[start PROVIDED ENTRIES]

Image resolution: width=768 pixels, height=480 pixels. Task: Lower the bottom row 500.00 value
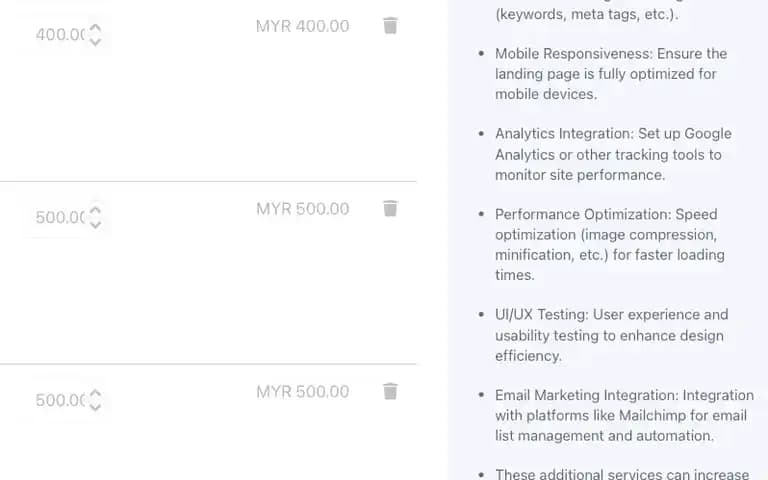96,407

[end PROVIDED ENTRIES]
[start PROVIDED ENTRIES]

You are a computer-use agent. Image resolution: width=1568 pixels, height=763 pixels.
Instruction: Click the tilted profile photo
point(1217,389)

[end PROVIDED ENTRIES]

→ **WHAT IS EXPECTED**
Retype the stretch of the records from the line containing "You are a computer-use" through the line containing "point(1217,389)", both ends included, character for character.

→ **ANSWER FOR THE TASK**
You are a computer-use agent. Image resolution: width=1568 pixels, height=763 pixels.
Instruction: Click the tilted profile photo
point(1217,389)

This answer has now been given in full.